### Work item
When you copy the material below, keep every line exact and drop the pictures.

### Supplied material
------

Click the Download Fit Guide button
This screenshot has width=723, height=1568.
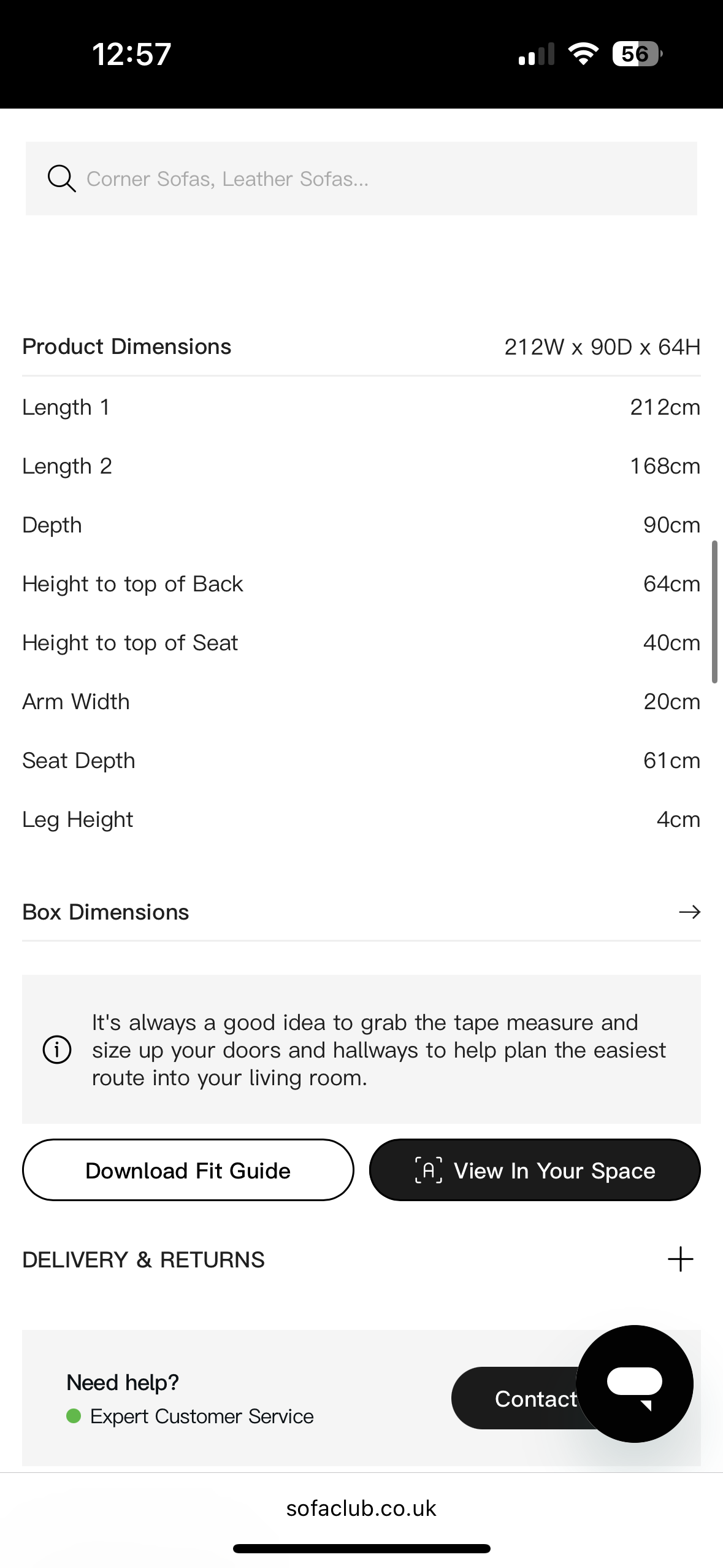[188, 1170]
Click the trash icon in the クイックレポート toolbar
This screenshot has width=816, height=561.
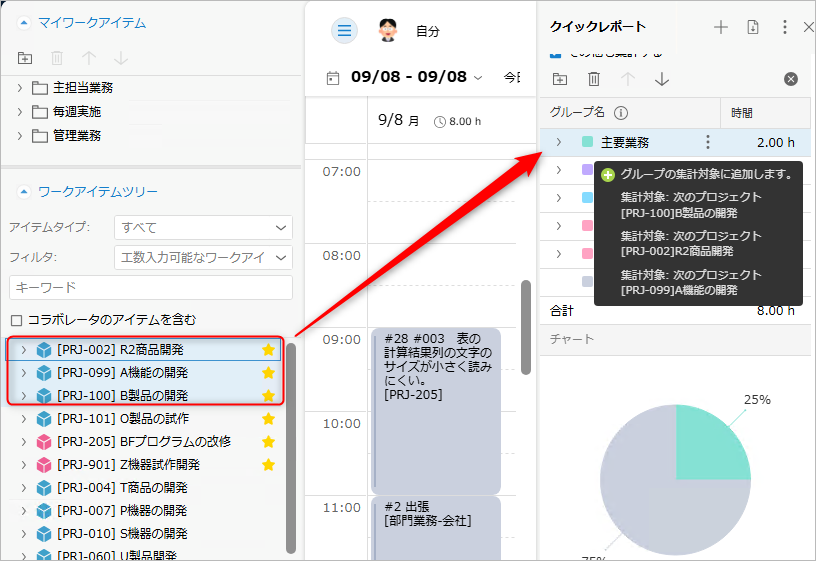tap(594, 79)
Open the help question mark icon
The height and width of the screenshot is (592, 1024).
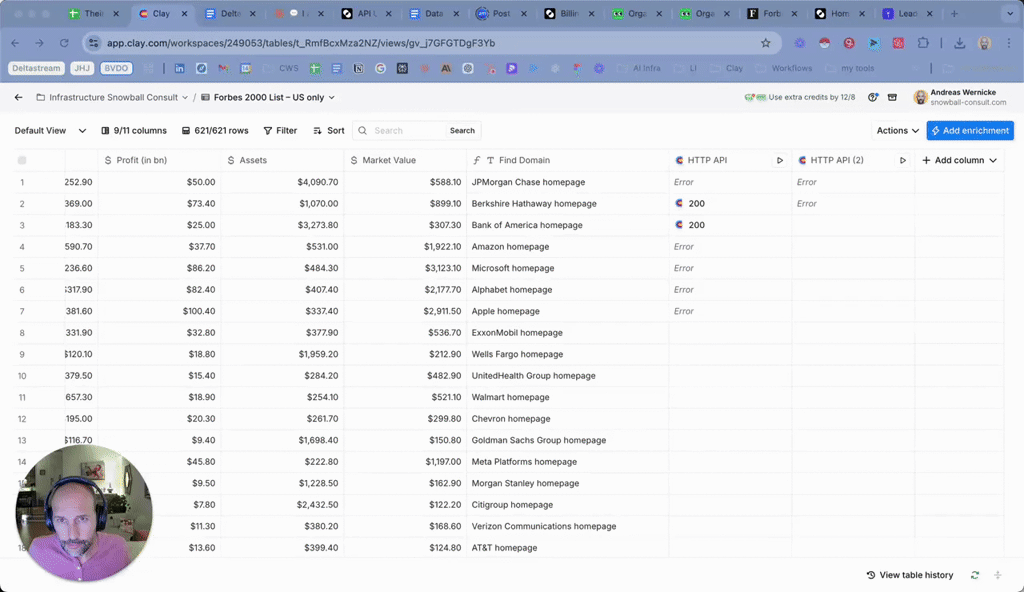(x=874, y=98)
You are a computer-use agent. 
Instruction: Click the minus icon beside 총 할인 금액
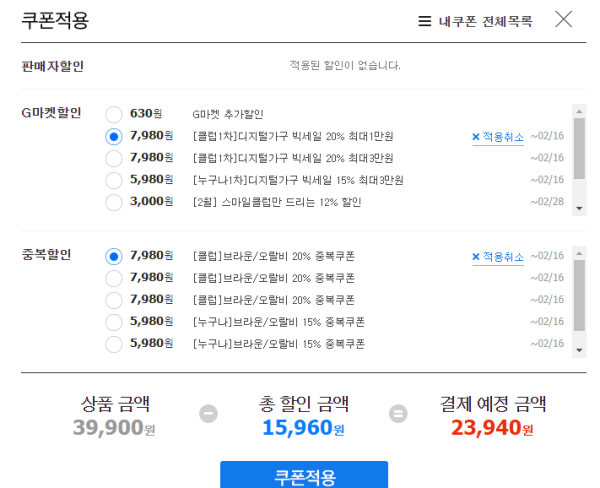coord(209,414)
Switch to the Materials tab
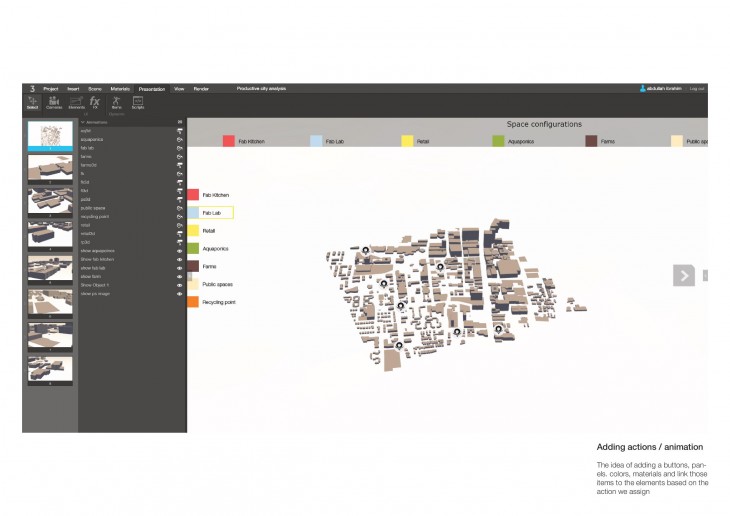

------

### Reply to the task
Click the Download Fit Guide button
This screenshot has width=723, height=1568.
[188, 1170]
Click the trash icon in the クイックレポート toolbar
This screenshot has width=816, height=561.
tap(594, 79)
Open the help question mark icon
The height and width of the screenshot is (592, 1024).
(x=874, y=98)
You are a computer-use agent. 
Instruction: Click the minus icon beside 총 할인 금액
coord(209,414)
Switch to the Materials tab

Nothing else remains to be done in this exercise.